Hier comme aujourd’hui, les visiteurs de la grotte Chauvet sont des hommes « de Cro-Magnon ». Près de 40 000 ans après son attestation, cet art s’offre-t-il pour autant comme une mémoire universelle ? Le chemin parcouru par cet Homo sapiens résolument moderne consacre la profondeur indicible de ses origines et le métissage irréductible de ses identités.
C’était il y a 36 000 ans, au début du printemps. Ils marchent en direction de la grotte, lui, le plus jeune garçon, suivant leurs pas. Il savoure sa chance car, l’année passée, ils n’avaient fait qu’une trop brève escale dans la région ; tout était alors encore gelé, battu par les vents, et le gibier était trop rare pour rester plus longtemps. À présent, le printemps revient plus vite, les troupeaux de chevaux et de bisons promettent d’être plus nombreux, et ils ont donc choisi de s’installer là pour toute la saison, plantant leurs tentes dans cet abri au bord de la rivière, en contrebas du sentier qu’ils empruntent maintenant. Et lui les accompagne. Arrivés devant l’entrée de la grotte, celui qui la connaît le mieux y pénètre d’abord, sans bruit, puis revient assez longtemps après pour leur dire qu’il n’a pas senti la présence des ours – et, en effet, nous n’allons rencontrer qu’un cadavre déjà sec, mort en hibernation depuis longtemps déjà. Tous entrent alors, lui toujours derrière. Les parois dansent puis disparaissent sous la lumière des torches. Après un assez long cheminement, ils s’arrêtent et on lui dit de fermer les yeux. Lorsqu’il les rouvre, face à lui sont des rhinocéros peints à l’ocre, aussi des lions et un mammouth, puis, non loin de là, des mains humaines tatouées en rouge dont on lui dit en la montrant que celle-ci est la marque laissée là par la mère de sa mère. Il pose sa propre main dessus et sent le calcaire frais et humide. Continuant leur chemin, à un moment donné, ils baissent les torches et accélèrent leurs pas ; il croit voir de loin, tracés en noir, des rennes et, derrière eux, plus loin encore, des chevaux, des aurochs et des rhinocéros. Mais il n’en est pas très sûr et, surtout, son œil est alors attiré par un grand feu à l’entrée d’une galerie. Qui l’a allumé ? Il faut passer à côté et sa fumée lui rougit les yeux. Il s’agrippe à la tunique de l’homme qui marche devant lui tandis qu’ils descendent lentement dans cette galerie où, cette fois, lorsqu’on lui donne la permission de voir, il contemple le mystère d’un monde né d’une violence inouïe. Il sent que, même s’il n’a pas le droit de la rapporter à quiconque, l’histoire racontée ici a déjà transformé son regard. On lui dit que ces images sont très anciennes, qu’elles datent même de l’origine du monde. Et cela lui apparaît comme une évidence.

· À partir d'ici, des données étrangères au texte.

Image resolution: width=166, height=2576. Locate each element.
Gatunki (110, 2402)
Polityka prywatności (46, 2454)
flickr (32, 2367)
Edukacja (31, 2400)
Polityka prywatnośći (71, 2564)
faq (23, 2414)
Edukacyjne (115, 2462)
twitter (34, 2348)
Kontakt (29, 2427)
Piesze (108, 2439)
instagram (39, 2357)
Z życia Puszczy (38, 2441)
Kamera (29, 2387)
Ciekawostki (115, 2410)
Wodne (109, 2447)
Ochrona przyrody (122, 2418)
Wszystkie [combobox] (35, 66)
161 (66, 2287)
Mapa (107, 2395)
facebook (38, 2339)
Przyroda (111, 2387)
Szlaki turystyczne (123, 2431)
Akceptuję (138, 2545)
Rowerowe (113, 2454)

C’était l’année dernière, au cœur de l’été. Une foule nombreuse se presse dans les gorges de l’Ardèche pour visiter la reproduction de cette grotte, dont tout le monde se fait l’écho. Qu’ils soient ou non émerveillés par les fac-similés de ces fresques dans l’évocation de leur décor d’origine, les visiteurs vont au moins y rencontrer une chose simple : nous ne sommes pas nés d’hier. « Nous ». Car ces images renvoient invariablement chacune et chacun – par leur puissance intrinsèque ou bien est-ce le regard que nous projetons dessus qui agit ainsi ? – à quelque chose d’universel. Peut-être parce qu’elles surgissent de nulle part qu’une mémoire singulière puisse s’approprier, mettant ainsi tout le monde d’accord, d’où que l’on vienne et quelle que soit l’identité avec laquelle on se tient face à elles. Or, pourtant, ces images prennent bel et bien place dans une trajectoire historique particulière et c’est bien elle dont il faut essayer de mesurer la portée – afin, justement, de donner du sens à ce sentiment d’universalité.

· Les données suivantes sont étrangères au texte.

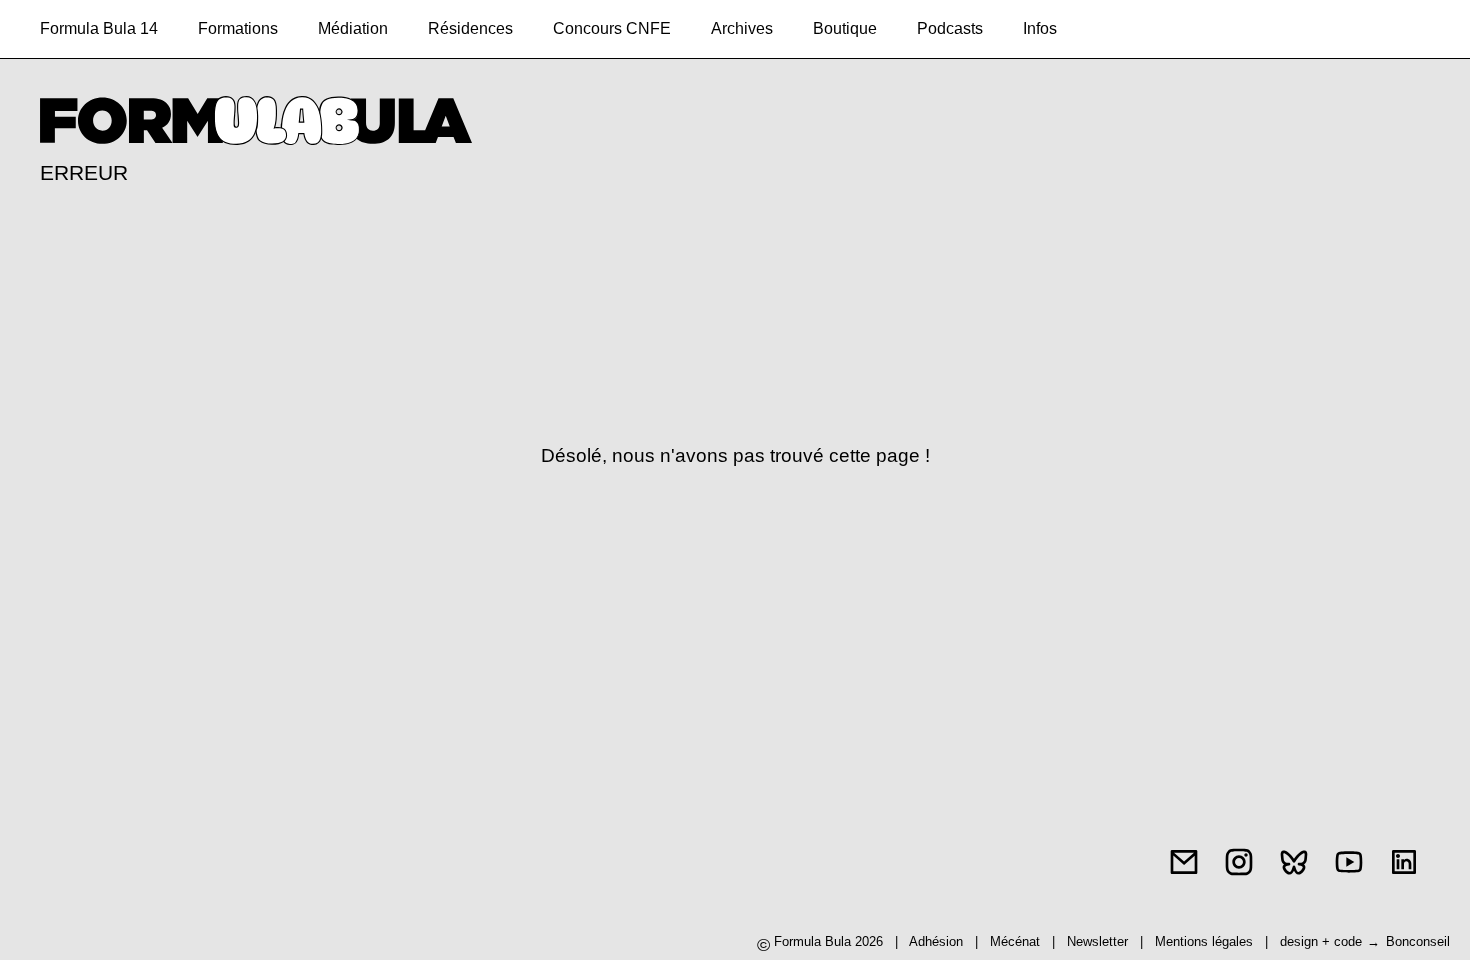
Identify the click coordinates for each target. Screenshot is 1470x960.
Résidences (470, 28)
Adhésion (936, 941)
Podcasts (950, 28)
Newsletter (1097, 941)
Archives (742, 28)
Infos (1040, 28)
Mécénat (1015, 941)
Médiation (353, 28)
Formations (238, 28)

Mais que sait-on des auteurs de ces fresques et de leurs motivations ? On ne sait pas quelle langue ils parlaient, on ne sait pas exactement pourquoi ils ont inventé ce langage imagé, pourquoi ils l’ont exprimé là, on ignore tout de ce qu’ils se disaient face à ces œuvres et l’on ne sait guère que reconnaître des animaux et décrire comment ils ont été réalisés – en s’émerveillant. Tout ce qui a été dit plus haut est parfaitement inventé ; le garçon que l’on a imaginé découvrir ces peintures n’a bien sûr jamais existé. C’est une image d’Épinal plaquée sur des images d’un autre temps, désespérément muettes alors qu’elles paraissent hurler. Quant à leur date, tout ce que nous savons, c’est que les premières fresques de cette grotte ont été exécutées sur une certaine durée, entre 37 000 et 34 000 ans avant le présent. Toutefois, ce garçon a une place bien réelle dans l’histoire. Il nous parle de la construction d’un nouveau monde, ce monde qu’il a, lui, pu croire de toute éternité, à coups de pinceau ou plutôt de fusain.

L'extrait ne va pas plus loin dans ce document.